El perro que comía silencio se construye en las múltiples tensiones con las existencias no humanas: desde las plantas y sus maceteros, los números y la espuma, el agua, la suciedad y la comida. En la pluma de Mellado, los objetos se toman la palabra y cuentan la cotidianidad humana con distancia, la misma distancia que se interpone entre los acontecimientos propiamente humanos y la de esos objetos cuya sobrevivencia se basa en una relación subordinada. La humanidad está puesta en juicio, pues, con ese mecanismo: una mujer compra una flor que típicamente se encuentra en los jardines de casas adineradas para decorar la casa que comparte con un esposo abusador y violento. La planta narra cómo su destino, una vez separada de su tierra, queda expuesto a la falta de cariño, agua y alimentos por humanos incapaces de hacerse cargo siquiera de su propia existencia. Así, no es una metáfora lo que da título al primer cuento y a este libro: el silencio es el alimento del perro. Pero no por eso deja de hablarnos. La animalidad y su silencio son justamente las características que nos interpelan para mirar cara a cara la flacura de sus costillas, la enfermedad en su cuerpo y el abandono de una miseria creada por un hombre despreciable y un pueblo que hace caso omiso a los perros que mueren de intemperie. Con esos gestos literarios aparecen nuestros límites.
Mellado modela la voz de sus cuentos con un tono de confesión perversa; su estrategia es el humor, una cierta levedad de la expresión para hablar sobre los lugares precarios, donde todo lo que hay son relaciones constantemente frustradas. Tal vez el único lugar donde eso se suspenda sea el silencio, en la música o en el slang que nos entra por los oídos a pesar nuestro. Tal vez por eso la segunda parte del libro se llame “La música y el resto”, cuentos que nos recuerdan que estamos leyendo a una violinista que todos los días tuerce su cuello y apoya su mentón sobre el instrumento, que usa las partituras de otros para modelar su propia voz a través de la relación afectiva con el objeto. «La piel merece continuidad», nos dice. «Mi piel no me abarca, préstame la tuya». Mellado se dirige a este lugar también desde el lenguaje del aforismo y el dibujo.
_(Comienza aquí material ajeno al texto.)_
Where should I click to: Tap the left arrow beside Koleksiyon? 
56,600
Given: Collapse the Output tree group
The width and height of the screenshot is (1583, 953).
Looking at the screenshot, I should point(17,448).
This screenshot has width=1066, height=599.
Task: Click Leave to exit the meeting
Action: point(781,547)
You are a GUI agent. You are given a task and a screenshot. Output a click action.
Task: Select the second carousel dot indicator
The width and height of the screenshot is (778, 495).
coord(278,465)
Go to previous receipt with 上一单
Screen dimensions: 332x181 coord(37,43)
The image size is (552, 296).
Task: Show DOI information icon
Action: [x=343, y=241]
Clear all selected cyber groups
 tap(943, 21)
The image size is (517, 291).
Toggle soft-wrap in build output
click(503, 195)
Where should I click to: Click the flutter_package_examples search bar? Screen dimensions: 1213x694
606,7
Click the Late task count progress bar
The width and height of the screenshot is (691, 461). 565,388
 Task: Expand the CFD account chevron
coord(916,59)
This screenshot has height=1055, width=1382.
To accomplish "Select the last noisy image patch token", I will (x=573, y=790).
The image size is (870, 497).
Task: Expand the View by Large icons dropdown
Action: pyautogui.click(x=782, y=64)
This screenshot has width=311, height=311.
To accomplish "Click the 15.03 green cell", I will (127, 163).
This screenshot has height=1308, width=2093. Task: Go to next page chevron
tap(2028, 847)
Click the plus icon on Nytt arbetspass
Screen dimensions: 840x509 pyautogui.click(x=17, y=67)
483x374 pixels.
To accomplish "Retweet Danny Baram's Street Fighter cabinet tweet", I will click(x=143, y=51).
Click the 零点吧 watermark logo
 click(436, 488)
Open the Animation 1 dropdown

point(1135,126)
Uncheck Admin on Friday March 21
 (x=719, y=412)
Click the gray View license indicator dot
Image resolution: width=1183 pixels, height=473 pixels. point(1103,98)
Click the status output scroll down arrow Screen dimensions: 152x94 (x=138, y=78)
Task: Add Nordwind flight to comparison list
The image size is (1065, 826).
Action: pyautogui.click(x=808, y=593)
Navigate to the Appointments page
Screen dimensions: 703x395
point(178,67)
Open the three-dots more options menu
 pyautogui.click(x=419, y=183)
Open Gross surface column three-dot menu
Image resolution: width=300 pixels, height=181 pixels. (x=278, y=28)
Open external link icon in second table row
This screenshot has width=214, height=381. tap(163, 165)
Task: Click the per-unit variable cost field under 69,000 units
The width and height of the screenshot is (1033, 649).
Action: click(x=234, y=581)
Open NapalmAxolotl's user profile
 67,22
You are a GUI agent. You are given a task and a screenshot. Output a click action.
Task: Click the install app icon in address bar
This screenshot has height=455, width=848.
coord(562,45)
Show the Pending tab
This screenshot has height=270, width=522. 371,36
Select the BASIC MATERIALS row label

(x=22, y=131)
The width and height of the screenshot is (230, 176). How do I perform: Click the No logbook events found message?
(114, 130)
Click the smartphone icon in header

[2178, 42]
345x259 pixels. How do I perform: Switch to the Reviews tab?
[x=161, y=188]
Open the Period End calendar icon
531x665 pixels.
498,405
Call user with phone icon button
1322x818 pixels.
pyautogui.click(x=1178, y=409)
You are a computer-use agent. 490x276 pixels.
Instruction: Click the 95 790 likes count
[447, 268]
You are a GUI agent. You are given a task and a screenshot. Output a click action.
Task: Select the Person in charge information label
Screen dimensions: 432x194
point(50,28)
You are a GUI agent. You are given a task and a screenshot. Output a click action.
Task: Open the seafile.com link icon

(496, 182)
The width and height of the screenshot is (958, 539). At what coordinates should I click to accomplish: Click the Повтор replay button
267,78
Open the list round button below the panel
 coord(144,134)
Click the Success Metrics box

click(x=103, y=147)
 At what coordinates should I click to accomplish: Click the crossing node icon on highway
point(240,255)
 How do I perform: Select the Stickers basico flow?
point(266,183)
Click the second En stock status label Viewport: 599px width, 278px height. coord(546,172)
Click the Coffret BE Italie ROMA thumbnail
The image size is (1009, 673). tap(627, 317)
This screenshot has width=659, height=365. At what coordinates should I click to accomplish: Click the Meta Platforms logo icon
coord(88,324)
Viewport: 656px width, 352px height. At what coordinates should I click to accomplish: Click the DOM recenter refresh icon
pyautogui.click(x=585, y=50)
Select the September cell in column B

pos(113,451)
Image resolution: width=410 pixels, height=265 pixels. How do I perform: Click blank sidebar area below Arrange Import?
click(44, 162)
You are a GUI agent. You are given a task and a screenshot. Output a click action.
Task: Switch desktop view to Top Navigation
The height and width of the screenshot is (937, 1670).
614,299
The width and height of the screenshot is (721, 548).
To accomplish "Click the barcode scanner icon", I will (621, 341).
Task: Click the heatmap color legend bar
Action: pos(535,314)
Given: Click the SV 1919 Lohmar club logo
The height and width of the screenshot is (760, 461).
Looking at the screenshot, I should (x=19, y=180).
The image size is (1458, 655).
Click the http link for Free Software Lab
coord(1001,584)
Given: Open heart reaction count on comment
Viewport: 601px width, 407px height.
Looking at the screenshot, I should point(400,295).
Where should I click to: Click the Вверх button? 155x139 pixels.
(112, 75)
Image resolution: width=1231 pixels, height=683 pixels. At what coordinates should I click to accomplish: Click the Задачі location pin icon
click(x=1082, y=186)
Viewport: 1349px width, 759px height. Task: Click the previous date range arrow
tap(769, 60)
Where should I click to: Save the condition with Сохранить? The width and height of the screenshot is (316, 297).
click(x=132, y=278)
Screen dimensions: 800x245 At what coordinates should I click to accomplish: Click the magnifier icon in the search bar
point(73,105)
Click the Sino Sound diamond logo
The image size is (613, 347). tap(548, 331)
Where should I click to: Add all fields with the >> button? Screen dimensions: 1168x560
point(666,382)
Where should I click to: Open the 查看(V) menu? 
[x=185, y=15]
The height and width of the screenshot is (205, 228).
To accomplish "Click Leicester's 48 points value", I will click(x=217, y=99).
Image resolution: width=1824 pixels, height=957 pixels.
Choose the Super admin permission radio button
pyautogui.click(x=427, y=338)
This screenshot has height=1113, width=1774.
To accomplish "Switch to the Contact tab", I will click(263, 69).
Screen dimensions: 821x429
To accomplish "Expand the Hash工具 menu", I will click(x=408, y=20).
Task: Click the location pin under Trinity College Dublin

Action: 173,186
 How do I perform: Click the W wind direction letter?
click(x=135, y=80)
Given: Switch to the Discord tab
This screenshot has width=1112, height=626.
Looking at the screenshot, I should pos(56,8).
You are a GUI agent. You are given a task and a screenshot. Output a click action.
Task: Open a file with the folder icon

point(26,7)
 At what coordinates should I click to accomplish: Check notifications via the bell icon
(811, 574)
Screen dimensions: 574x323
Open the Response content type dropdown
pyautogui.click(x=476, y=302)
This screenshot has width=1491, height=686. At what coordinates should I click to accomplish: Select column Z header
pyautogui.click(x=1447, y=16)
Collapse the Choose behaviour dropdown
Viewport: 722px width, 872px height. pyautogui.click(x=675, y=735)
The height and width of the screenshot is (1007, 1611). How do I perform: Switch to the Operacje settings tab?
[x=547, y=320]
La última sección del libro, «Huesos», se compone de gestos visuales, buscando un ojo que captura de una sola vez la relación entre el objeto y su afecto. Los cuentos de Isabel Mellado muestran a seres humanos que se mueven por un mundo como si les faltara una parte importante para levantarse por sí solos; los objetos y los animales se transforman en más que bastones y prótesis, más que herramientas y extensiones. Son algo mayor que personajes, algo aun sólido y expresivo que nos resuena adentro como una biblioteca.
El perro que comía silencio. Isabel Mellado. Madrid: Páginas de espuma, 2011.